摘要
龙旂热液区(49°39′E)是超慢速扩张西南印度洋中脊(SWIR)上发现的首个活动热液喷口,也是我国开展海底多金属硫化物资源勘探和走向深海大洋的重点研究区域。前期三维层析成像研究成功地揭示了该区的深部结构特征,但仅仅是提供了静态信息,相比之下,地震波各向异性研究是揭示其深部动力学机制的有效手段之一。本文简要介绍了龙旂热液区开展的主动源和被动源海底地震仪(OBS)探测实验,并初步分析了前期三维层析成像的走时残差数据,发现其与方位角之间存在显著的余弦函数关系,表明该区速度结构存在各向异性,但其各向异性来源尚不明确。探索各向异性来源将有望揭示该区的热液循环机制,为认识超慢速扩张SWIR热液区形成的动力学演化过程提供科学依据。因此,本文拟在前期研究基础上,利用主动源和被动源OBS地震数据,通过纵波方位各向异性和横波分裂联合分析的方法,重点研究地壳和地幔各向异性特征,并结合三维速度模型与区域地质背景资料,对获得的快波方向和快、慢波到时差参数进行深入分析,阐明地壳内裂隙分布、应力场变化和地幔流动特征,从而揭示龙旂热液区的热液循环机制、岩石圈形变和深部动力学过程等科学问题。

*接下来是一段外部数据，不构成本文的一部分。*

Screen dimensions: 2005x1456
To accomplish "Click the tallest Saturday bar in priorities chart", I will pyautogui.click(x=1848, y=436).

Dragon Flag Hydrothermal Field(DFHF, 49°39′E), located on the ultraslow-spreading Southwest Indian Ridge(SWIR), was the first active hydrothermal vent discovered in this area; and it is an essential location for seafloor exploration of polymetallic sulfide resources and deep ocean studying for China. A three-dimensional tomographic study successfully revealed the deep structure characteristics of the DFHF, but it only provided the static velocity information. For comparison, seismic anisotropic study is an effective method for investigating the dynamic mechanism of the DFHF. In this paper, we briefly introduce the oceanic bottom seismometer(OBS) surveys of both active and passive sources. Our preliminary analysis shows a cosine relationship between travel-time residuals and azimuths based on the velocity structure obtained from previous three-dimensional tomography, indicating that there is an anisotropy on the velocity structure at the DFHF; but, the source of the anisotropy is unclear until now. Seismic anisotropic study at the DFHF will contribute greatly to hydrothermal circulation mechanism and dynamic evolution process of hydrothermal field on the SWIR. Hence, we intend to conduct seismic anisotropic study by combining azimuthal seismic anisotropy and shear-wave splitting techniques based on the OBS data generated by the active(airguns) and passive(earthquakes) sources. Combined with three-dimensional velocity model and regional geological background data, anisotropic parameters of fast-wave direction and travel-time difference between fast and slow waves are used to depict the distribution of crustal cracks, stress variation and mantle flow. In addition, hydrothermal circulation mechanism, lithospheric deformation and deep dynamics process are further revealed.